Activity: Drop every picture and copy exactly the lines from the one with "Image resolution: width=1080" through the last line of the listing below.

Data section:
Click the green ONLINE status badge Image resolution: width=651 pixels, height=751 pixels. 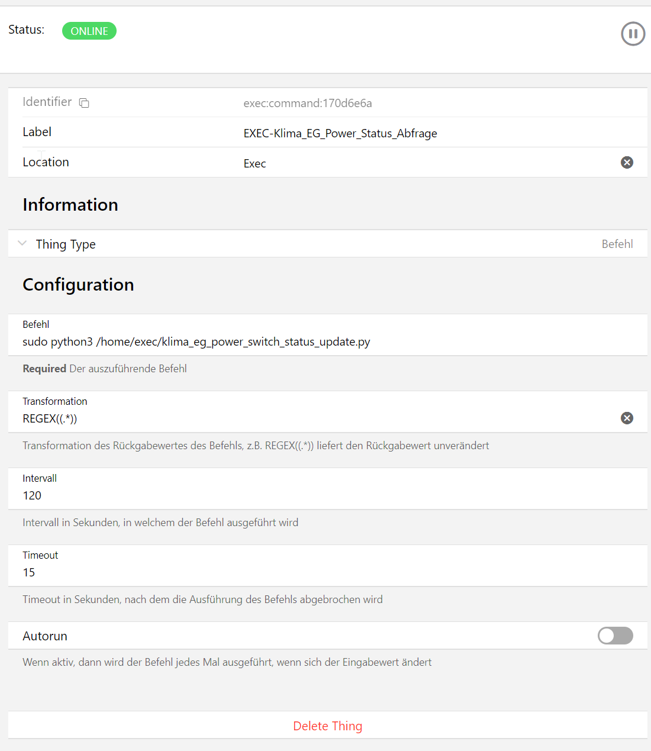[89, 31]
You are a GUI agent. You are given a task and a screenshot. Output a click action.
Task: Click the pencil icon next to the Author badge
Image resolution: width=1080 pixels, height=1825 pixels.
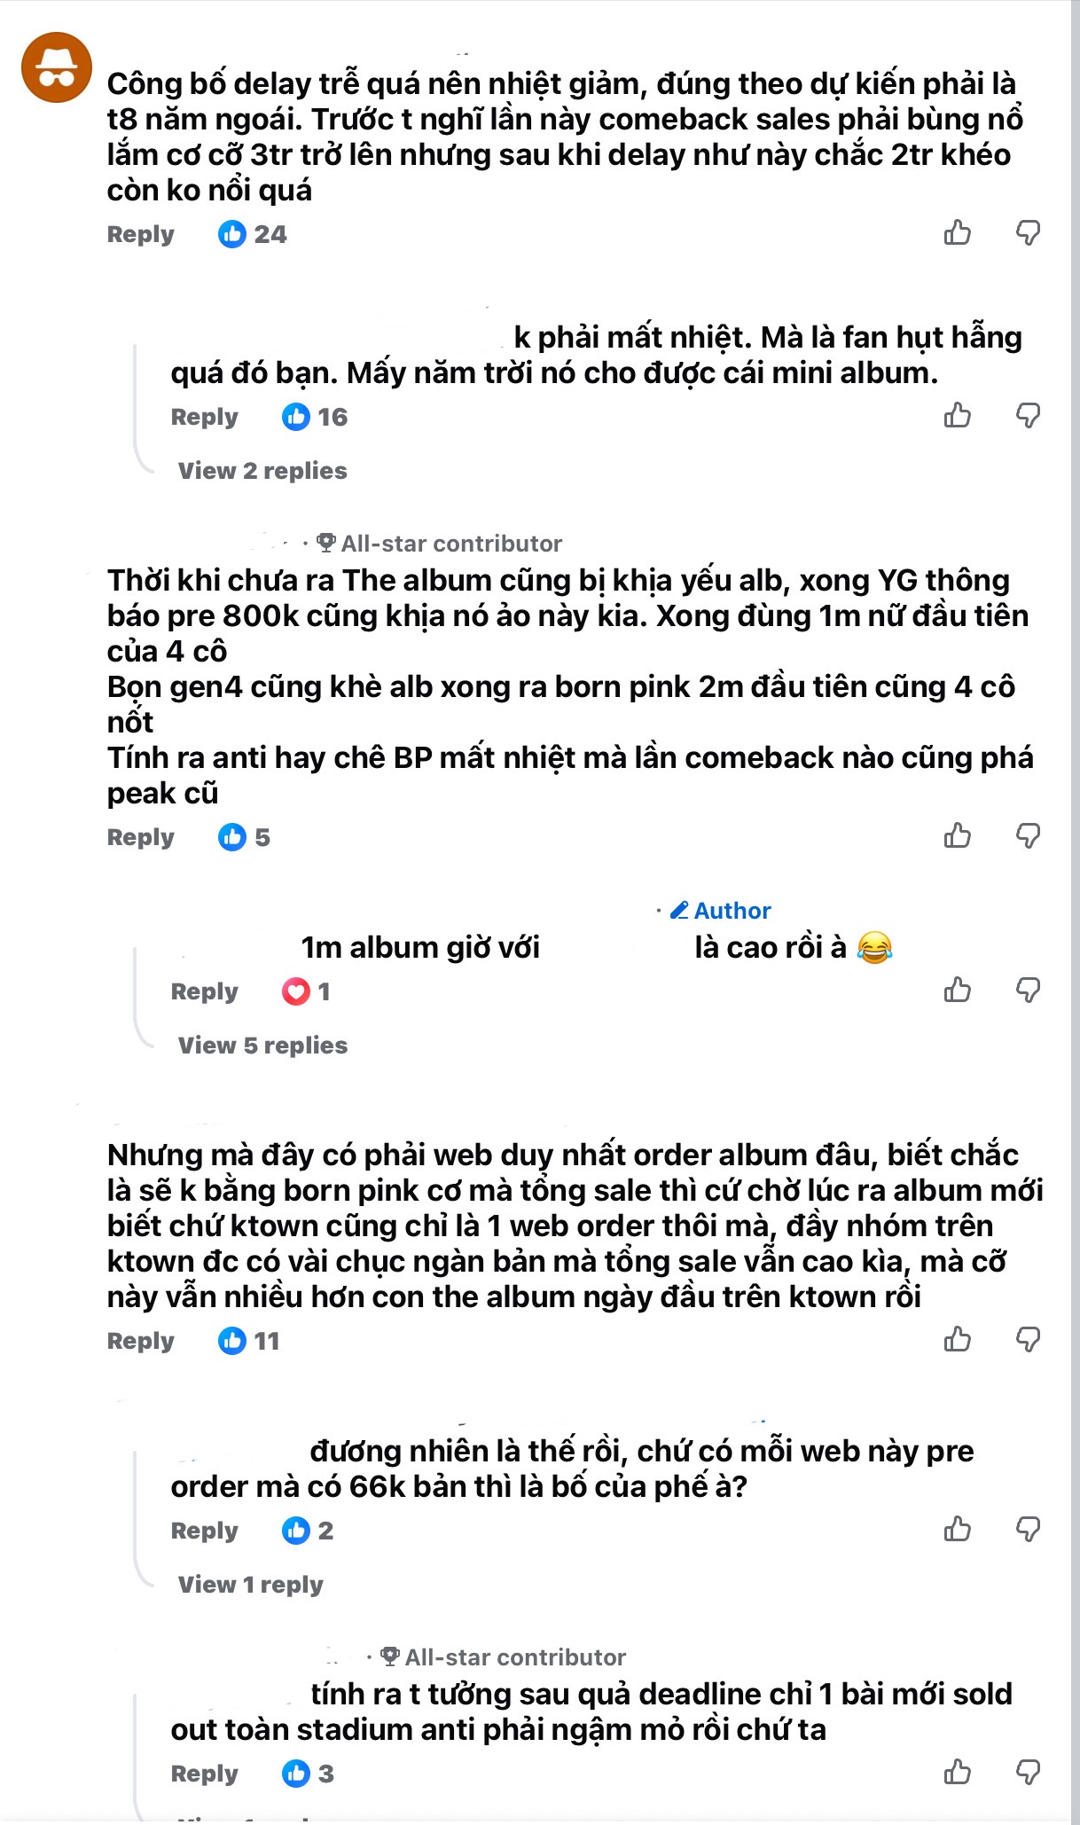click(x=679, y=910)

Exercise output:
Image resolution: width=1080 pixels, height=1825 pixels.
click(x=679, y=910)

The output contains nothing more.